Angola possui um regime autoritário, onde ninguém se atreve a falar mal de "Zedu", como é chamado o presidente José Eduardo dos Santos. Hoje, o país de colonização portuguesa e que ficou décadas sob uma sangrenta guerra civil, é o que possui o "presidente" africano há mais tempo no poder (junto com Guiné Equatorial): 32 anos. Protestos contra o poder central costumam terminar com mortos e desaparecidos. Até possui eleições, mas não fazem tanta diferença assim.

Dilma discurso, nesta quinta, no parlamento angolano. Devido aos interesses econômicos e geopolíticos de setores brasileiros, ela destacou a cooperação econômica entre os dois lados do Atlântico. Grandes empresas tupiniquins exploram petróleo, diamantes, geram energia por lá. Atividades que quase não causam impacto socioambiental e quase não dão retorno para quem nelas trabalha.

Angola também é um dos principais clientes do Banco Nacional de Desenvolvimento Econômico e Social (BNDES) exatamente para fomentar negócios com o Brasil. De 2002 a 2008, o comércio bilateral cresceu mais de 20 vezes, atingindo 4,21 bilhões.

Com medo de perder espaço para o apetitie chinês por recursos naturais do continente africano, duvido que ela tenha conversado com o colega sobre o quesito "democracia". Afinal, como disse o ex-chanceler e hoje ministro da Defesa, Celso Amorim, durante uma visita do então presidente Lula a Guiné Equatorial (país que é uma várzea em se tratando de direitos humanos): "negócios são negócios". E completou: "O isolamento e a distância só fazem eles dependerem mais de outros e talvez até ficarem mais longe do que nós desejamos".

Sim, enquanto isso, lucramos com eles. Porque dinheiro não tem pátria, cara ou ética. Se estiver sujo de sangue, é só limpar que está novo de novo.

Um governo que tolera um outro país com grave desrespeito aos direitos humanos normalmente usa como justificativa a sagrada soberania do vizinho. Fascinante. Durante, a nossa maravilhosa Gloriosa essas mesmas pessoas que usam essa desculpa apelaram desesperadoramente para outros Estados intervirem junto ao regime verde-oliva, seja via boicote comercial ou pelas vias diplomáticas, a fim de que fosse restaurada a democracia.

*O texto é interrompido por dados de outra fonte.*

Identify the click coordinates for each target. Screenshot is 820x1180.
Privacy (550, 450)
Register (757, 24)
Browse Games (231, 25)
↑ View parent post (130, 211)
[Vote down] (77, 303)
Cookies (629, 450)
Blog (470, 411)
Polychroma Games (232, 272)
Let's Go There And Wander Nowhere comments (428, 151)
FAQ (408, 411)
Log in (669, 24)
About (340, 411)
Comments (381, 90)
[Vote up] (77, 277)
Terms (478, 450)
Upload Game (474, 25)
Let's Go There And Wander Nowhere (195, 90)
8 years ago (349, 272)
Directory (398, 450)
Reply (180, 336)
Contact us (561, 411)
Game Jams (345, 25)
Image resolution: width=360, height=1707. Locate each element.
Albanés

Hoje, se alguém pede que eles influenciem outras nações nesse sentido através de pleitos justos (porque também há os pedidos golpistas travestidos de coisa meiga), a questão econômica ou um pretenso assento no Conselho de Segurança da cada vez mais esvaziada Nações Unidas falam mais alto.

Usar a economia para fazer pressão política seria muito melhor que afagar ditador vestido de presidente. O Brasil tem tamanho e história comum para isso. Basta querer ousar. E usar a diplomacia.

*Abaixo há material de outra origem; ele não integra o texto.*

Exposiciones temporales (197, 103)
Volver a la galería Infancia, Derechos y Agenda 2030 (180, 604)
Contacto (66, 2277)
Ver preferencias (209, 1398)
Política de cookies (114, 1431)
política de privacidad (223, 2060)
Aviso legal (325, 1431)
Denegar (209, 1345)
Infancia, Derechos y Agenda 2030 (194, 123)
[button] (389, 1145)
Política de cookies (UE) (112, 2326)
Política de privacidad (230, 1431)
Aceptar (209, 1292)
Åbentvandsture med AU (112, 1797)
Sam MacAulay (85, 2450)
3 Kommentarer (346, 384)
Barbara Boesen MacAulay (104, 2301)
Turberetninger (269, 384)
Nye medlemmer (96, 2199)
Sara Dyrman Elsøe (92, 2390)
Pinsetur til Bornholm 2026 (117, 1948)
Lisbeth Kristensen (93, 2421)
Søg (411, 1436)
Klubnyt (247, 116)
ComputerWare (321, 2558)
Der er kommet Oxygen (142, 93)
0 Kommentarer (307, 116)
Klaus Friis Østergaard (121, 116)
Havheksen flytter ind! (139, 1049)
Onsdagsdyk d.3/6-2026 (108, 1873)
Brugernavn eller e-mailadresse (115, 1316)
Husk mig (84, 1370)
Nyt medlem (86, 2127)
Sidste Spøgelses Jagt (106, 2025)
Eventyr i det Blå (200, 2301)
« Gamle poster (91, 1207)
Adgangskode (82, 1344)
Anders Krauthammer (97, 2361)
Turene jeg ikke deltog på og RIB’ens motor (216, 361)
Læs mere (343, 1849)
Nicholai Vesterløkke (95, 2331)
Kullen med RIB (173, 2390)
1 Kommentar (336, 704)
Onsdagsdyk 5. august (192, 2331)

O governo atual foi eleito com a promessa de elevar a questão dos direitos humanos nas relações internacionais. O problema é que, se por um lado, mostrou-se mais ousado que o governo passado em condenar comportamentos bizarros de outros países em fóruns internacionais (o que, sinceramente, vale muito pouco), por outro ainda coloca parceiros no pedestal de vestal intocável quando o interessa comercialmente.

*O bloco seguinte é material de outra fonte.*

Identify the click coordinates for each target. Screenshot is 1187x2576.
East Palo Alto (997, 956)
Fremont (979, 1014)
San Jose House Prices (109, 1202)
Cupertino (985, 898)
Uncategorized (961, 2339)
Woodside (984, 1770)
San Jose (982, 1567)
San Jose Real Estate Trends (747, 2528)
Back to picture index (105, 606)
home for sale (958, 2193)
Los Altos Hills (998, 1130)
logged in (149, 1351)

No caso de Angola, o interessante é que os setores brasileiros que possuem fortes interesses por lá são os mesmos que têm causado graves problemas de desrespeito aos direitos humanos no campo por aqui. Tanto lá, como aqui, duvido que o governo adotará qualquer comportamento que vá em oposição ao que busca os setores energético, de mineração e da construção civil. Que têm sido ótimos doadores de campanha – ops, desculpe – atores de promoção de desenvolvimento.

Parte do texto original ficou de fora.